### EXTRACTED TEXT:
Segment Open

America is growing tired of the unmet promises of a healthcare plan from President Donald Trump as election day is around the corner. His presidential opponent, Joe Biden, has released his healthcare plans, which include plans for Medicare, and polls continue to sway in the Democrat’s favor. We decided to break down some of the President’s more or less, empty promises and connect some dots in hopes to paint a picture of his healthcare plans if reelected.
“I do want to say that we’re going to be introducing a tremendous health care plan sometime prior — hopefully, prior to the end of the month. It’s just completed now,” Trump said at the time. “We’ll be doing, sometime during this month, the health care plan. And I think that’ll be before the end of the month. And I think it’ll be very impressive to a lot of people.”
On July 19, in an interview with Fox News, Trump said he would be signing a “full and complete health care plan” within two weeks
“We’re signing a health care plan within two weeks, a full and complete health care plan that the Supreme Court decision on DACA gave me the right to do,” Trump also said in that same interview.
“Over the next two weeks, I’ll be pursuing a major executive order requiring health insurance companies to cover all pre-existing conditions for all customers. That’s a big thing. I’ve always been very strongly in favor — we have to cover pre-existing conditions,” Trump said during a briefing at his Bedminster golf club. “So we will be pursuing a major executive order, requiring health insurance companies to cover all pre-existing conditions for all of its customers, said the President on August 7.

Segment Closed

Stored data entries:
Segment Open

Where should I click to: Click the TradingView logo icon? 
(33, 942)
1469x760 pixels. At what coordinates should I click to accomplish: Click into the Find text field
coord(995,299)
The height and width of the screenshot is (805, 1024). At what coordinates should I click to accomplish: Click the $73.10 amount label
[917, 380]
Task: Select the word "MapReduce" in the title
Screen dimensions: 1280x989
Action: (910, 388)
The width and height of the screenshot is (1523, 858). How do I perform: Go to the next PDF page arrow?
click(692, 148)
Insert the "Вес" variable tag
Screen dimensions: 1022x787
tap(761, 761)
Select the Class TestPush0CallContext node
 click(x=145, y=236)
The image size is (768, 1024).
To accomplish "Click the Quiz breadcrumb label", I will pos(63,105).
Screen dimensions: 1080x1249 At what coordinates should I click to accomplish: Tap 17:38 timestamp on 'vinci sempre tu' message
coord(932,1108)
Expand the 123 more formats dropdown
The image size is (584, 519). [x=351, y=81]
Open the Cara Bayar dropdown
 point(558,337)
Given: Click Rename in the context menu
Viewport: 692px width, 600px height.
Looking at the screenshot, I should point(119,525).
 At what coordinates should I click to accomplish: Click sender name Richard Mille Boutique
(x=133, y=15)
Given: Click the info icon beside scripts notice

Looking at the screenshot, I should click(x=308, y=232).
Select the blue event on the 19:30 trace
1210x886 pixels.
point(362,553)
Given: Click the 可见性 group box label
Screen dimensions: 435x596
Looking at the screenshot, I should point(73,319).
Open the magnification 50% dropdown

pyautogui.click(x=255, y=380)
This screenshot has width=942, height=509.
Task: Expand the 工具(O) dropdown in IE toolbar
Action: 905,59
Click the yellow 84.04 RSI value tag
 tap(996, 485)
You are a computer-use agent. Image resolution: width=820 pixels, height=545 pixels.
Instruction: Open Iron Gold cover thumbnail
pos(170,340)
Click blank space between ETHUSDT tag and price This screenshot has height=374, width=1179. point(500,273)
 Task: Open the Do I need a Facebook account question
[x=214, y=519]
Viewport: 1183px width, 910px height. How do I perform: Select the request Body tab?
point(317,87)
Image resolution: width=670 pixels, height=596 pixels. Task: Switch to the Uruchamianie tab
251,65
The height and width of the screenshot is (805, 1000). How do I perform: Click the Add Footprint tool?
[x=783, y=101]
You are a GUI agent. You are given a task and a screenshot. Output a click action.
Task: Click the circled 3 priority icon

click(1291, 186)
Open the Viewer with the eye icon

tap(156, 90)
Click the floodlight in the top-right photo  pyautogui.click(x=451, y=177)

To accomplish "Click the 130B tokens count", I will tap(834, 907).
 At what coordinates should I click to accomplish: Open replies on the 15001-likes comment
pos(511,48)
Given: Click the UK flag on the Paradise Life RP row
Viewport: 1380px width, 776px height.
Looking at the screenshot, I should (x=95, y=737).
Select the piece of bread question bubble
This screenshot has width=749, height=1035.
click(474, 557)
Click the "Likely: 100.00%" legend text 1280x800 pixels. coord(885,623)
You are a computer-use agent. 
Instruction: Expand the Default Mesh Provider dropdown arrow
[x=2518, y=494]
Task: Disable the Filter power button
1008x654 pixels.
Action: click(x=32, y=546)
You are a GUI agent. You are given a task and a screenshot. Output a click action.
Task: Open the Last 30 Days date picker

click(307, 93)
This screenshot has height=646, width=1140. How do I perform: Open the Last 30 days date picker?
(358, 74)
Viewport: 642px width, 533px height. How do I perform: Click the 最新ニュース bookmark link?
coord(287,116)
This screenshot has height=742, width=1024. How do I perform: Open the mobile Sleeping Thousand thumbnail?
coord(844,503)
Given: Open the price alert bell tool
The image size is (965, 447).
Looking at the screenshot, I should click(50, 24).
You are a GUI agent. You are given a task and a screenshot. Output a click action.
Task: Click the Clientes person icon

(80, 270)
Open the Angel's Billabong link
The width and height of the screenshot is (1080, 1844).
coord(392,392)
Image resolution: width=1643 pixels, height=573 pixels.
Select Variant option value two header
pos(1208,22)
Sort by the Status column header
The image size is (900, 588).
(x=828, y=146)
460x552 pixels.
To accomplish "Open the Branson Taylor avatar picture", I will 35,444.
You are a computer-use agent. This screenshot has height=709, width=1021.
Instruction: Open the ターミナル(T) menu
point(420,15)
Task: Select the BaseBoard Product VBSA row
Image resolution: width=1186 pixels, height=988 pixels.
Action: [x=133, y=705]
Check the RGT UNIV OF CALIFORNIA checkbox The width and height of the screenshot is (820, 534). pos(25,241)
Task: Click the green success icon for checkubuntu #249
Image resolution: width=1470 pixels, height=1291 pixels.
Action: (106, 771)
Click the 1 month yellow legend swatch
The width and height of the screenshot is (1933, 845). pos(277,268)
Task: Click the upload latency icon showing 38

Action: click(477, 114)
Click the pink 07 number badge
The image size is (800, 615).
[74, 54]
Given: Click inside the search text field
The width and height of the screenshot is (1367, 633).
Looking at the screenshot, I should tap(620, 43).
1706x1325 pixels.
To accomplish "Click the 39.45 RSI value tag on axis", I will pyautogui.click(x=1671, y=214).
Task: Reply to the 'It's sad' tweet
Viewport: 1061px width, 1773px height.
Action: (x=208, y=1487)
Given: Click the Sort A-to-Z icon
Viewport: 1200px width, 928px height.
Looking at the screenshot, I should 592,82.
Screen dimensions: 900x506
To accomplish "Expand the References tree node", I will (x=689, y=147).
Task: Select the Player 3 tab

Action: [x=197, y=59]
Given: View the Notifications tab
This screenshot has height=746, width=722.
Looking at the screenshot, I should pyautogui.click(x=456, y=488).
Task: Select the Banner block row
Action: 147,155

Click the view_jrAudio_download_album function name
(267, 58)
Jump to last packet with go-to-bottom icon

Segment Closed

In the text on Trump's healthcare promises, where was Trump speaking when he made his August 7 remarks about pre-existing conditions?

### ANSWER SECTION:
At a briefing at his Bedminster golf club.